Asentí. Pensé que era interesante lo poco que habían cambiado algunas cosas en trescientos años. Aquí teníamos una situación en la que el gobierno contrataba a ese individuo para hacer el trabajo sucio. Después de llevar a cabo parte del mismo, cometía un error que creaba un problema político para el gobierno y entonces no sólo intentaban recuperar su dinero, sino la parte que justamente le correspondía, le tendían una encerrona y por último le ahorcaban. Sin embargo, en algún momento se les había escapado de las manos la mayor parte del dinero.
– Entretanto -proseguía Emma-, Kidd no dejaba de navegar en su barco por el canal, desde la bahía de Oyster hasta la isla de Gardiners e incluso hasta la isla de Block. Al parecer, fue entonces cuando el barco perdió un poco de peso.
– Descargaba el botín.
– Eso parece, y así empezaron todas las leyendas sobre tesoros escondidos -respondió Emma-. Se trataba de un hombre con oro y joyas a bordo por un valor de diez o quince millones de dólares, consciente de que podían capturarle en cualquier momento en alta mar. Navegaba en un pequeño barco con sólo cuatro cañones. Su buque era veloz, pero no podía compararse con los barcos de guerra. ¿Qué harías tú en esa situación?
– Creo que huiría.
– Estaba casi sin tripulación y escaso de provisiones. Su esposa e hijos iban a bordo.
– Pero tenía el dinero. Yo habría echado a correr con el botín.
– Eso no fue lo que hizo él. Decidió entregarse. Pero no era estúpido y antes escondió el botín; no olvides que ésa era la parte que le correspondía a Bellomont, a los cuatro lores y al rey por su inversión. El tesoro se convirtió entonces en el seguro de vida de Kidd.
– De modo que enterró el botín -asentí.
– Exactamente. En 1.699 la población era muy escasa fuera de Manhattan y Boston, de modo que había millares de lugares donde Kidd podía desembarcar para enterrar el tesoro y dejarlo a salvo.
– Como los árboles del capitán Kidd.
– Efectivamente. Y más al este están los arrecifes del capitán Kidd, que probablemente forman parte de los promontorios puesto que en Long Island no hay verdaderos arrecifes ni acantilados.

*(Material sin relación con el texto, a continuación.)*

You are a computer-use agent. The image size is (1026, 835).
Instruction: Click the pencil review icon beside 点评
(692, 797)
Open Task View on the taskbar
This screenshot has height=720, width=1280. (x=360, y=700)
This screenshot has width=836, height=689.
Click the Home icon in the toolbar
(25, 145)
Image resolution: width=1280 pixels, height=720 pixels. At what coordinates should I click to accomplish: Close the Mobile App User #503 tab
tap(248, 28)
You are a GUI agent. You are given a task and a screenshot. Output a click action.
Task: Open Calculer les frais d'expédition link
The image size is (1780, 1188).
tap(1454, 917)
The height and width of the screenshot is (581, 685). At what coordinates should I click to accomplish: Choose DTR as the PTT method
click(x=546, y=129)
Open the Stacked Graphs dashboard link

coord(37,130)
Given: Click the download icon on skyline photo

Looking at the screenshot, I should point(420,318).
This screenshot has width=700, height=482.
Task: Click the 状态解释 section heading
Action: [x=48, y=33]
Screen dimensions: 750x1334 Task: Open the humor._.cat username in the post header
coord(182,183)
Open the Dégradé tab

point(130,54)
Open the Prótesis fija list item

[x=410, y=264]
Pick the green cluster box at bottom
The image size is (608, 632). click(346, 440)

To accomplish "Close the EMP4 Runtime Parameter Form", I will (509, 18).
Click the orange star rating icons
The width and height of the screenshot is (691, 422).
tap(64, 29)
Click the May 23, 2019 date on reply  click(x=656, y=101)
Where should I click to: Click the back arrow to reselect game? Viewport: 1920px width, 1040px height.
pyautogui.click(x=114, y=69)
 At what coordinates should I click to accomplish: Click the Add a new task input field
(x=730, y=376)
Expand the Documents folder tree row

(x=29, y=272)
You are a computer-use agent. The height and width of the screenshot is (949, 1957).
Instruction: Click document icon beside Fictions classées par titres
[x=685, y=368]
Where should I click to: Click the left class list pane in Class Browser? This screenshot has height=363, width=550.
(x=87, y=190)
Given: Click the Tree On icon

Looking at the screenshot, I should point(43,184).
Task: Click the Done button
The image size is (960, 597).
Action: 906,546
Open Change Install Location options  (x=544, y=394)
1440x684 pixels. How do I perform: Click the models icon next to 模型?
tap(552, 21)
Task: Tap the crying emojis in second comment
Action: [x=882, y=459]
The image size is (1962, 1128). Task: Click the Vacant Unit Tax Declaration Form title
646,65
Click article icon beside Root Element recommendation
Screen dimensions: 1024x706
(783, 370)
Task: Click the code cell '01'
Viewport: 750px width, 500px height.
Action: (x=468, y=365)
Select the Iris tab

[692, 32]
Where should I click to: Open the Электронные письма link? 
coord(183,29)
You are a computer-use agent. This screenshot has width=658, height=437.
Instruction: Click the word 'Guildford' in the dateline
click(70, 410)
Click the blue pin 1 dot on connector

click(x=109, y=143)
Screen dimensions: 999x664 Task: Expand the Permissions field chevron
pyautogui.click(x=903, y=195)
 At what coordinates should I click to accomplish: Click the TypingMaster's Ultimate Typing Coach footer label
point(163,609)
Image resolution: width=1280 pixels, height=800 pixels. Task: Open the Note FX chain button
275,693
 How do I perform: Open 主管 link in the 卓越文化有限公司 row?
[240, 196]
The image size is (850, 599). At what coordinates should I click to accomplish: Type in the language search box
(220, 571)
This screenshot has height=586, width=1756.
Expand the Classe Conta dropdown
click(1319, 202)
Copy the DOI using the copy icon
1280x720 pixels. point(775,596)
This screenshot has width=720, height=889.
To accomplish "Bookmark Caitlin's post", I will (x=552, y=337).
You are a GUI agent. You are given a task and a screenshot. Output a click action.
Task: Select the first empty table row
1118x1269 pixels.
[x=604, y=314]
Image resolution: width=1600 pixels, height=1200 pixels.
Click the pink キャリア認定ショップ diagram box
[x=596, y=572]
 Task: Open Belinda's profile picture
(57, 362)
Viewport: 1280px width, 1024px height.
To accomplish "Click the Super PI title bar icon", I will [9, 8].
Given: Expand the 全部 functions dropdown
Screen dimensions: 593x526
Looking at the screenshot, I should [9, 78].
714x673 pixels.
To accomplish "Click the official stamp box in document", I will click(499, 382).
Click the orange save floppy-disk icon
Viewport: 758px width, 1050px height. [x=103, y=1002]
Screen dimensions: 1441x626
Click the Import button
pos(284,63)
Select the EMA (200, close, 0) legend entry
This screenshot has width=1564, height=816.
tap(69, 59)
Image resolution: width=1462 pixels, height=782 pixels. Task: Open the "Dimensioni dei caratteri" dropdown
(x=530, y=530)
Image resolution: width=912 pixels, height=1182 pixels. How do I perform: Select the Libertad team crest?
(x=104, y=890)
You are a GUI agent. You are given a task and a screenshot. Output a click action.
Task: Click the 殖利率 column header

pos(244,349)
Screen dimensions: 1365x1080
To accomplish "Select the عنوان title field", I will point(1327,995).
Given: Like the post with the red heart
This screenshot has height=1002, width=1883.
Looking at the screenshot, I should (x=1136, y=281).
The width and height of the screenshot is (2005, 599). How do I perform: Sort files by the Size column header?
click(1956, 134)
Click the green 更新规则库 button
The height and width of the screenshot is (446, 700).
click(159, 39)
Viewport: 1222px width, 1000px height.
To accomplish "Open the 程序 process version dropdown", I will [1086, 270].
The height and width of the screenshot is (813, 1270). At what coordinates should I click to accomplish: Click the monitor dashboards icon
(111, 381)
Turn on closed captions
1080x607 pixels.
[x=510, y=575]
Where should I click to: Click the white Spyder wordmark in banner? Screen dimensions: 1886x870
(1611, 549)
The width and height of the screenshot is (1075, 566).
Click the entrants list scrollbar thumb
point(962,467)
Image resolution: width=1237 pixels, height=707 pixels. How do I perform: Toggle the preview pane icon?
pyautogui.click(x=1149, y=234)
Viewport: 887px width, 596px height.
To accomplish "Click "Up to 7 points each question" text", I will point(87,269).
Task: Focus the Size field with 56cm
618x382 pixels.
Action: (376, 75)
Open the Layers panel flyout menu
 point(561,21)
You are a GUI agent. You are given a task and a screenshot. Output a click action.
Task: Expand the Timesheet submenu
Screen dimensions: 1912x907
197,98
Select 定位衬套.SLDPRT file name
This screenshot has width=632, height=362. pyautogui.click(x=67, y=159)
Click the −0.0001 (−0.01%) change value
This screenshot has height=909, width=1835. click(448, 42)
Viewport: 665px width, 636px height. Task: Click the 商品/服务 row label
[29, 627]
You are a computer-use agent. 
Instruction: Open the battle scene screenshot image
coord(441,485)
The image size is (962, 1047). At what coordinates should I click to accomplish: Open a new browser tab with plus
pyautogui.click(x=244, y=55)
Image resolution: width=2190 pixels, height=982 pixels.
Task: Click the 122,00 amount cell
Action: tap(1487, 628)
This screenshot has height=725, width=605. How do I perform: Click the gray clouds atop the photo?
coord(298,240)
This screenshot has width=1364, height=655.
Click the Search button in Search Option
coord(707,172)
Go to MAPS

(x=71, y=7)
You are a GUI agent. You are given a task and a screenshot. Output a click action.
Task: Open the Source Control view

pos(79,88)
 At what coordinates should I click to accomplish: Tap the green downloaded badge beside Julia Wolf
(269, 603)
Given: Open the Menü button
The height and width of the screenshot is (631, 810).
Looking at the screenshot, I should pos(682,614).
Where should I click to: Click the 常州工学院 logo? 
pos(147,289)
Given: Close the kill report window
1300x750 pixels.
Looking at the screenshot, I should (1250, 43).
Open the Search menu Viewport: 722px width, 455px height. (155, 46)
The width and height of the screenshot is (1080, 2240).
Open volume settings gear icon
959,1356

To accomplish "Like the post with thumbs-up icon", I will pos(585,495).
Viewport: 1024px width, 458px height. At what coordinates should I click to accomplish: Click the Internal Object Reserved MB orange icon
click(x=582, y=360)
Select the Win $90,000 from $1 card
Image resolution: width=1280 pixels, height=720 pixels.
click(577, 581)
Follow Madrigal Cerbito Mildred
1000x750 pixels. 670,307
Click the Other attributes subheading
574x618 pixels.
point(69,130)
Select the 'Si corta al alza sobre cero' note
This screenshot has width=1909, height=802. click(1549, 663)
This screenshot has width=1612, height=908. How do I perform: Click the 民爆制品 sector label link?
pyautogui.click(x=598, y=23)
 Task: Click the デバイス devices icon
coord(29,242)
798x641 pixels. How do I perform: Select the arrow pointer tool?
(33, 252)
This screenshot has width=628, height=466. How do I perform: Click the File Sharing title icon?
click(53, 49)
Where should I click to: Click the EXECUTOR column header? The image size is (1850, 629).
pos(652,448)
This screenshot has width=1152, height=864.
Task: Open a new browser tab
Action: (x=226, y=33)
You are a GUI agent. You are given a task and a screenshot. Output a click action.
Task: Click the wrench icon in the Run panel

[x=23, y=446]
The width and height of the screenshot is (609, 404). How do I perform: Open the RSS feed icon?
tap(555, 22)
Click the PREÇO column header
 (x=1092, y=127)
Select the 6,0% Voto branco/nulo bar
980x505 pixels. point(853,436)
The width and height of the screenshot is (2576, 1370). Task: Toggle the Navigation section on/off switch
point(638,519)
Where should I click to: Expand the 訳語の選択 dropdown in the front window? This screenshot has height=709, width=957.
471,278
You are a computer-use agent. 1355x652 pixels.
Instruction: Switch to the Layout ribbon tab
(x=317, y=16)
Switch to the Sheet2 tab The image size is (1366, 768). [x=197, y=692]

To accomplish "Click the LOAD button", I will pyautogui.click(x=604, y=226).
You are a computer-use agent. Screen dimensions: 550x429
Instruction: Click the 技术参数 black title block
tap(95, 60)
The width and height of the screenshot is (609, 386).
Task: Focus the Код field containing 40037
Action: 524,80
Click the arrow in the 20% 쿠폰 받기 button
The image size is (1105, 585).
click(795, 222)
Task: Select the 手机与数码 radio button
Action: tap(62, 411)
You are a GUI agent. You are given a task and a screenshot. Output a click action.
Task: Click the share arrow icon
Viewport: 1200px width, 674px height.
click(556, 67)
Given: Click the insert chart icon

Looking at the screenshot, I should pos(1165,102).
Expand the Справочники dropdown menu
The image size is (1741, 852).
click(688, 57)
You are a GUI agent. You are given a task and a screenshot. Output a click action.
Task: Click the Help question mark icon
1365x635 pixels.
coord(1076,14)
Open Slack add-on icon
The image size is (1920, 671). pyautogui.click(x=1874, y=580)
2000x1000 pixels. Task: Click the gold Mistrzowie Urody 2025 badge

– ¿Me estás diciendo que hay un sector de los promontorios denominado arrecifes del capitán Kidd? ¿Dónde? -pregunté después de levantarme.
– En algún lugar entre la ensenada de Mattituck y Orient Point. Nadie lo sabe con seguridad. Forma parte del mito en general.
– Pero hay una parte de verdad, ¿no es cierto?
– Sí, eso es lo que lo hace interesante.
Asentí. Una de esas leyendas, la de los arrecifes del capitán Kidd, sería lo que había inducido a los Gordon a comprar la media hectárea de la señora Wiley en los promontorios. Muy ingenioso.
– No cabe la menor duda de que Kidd enterró tesoros en diversos lugares -añadió Emma-, aquí en el norte de Long Island o en Block Island o en Fishers Island. Ésos son los lugares sobre los que más versiones existen.
– ¿Algún otro lugar?
– Otro que sabemos con certeza es la isla de Gardiners.
– ¿Gardiners?
– Sí. Está documentado históricamente. En junio de 1.699, cuando Kidd navegaba de un lado para otro mientras intentaba hacer un trato con lord Bellomont, fondeó cerca de la isla de Gardiners para avituallar el barco. En aquella época figuraba en los mapas como isla de Wight, pero ya era propiedad de la familia Gardiner y todavía lo es.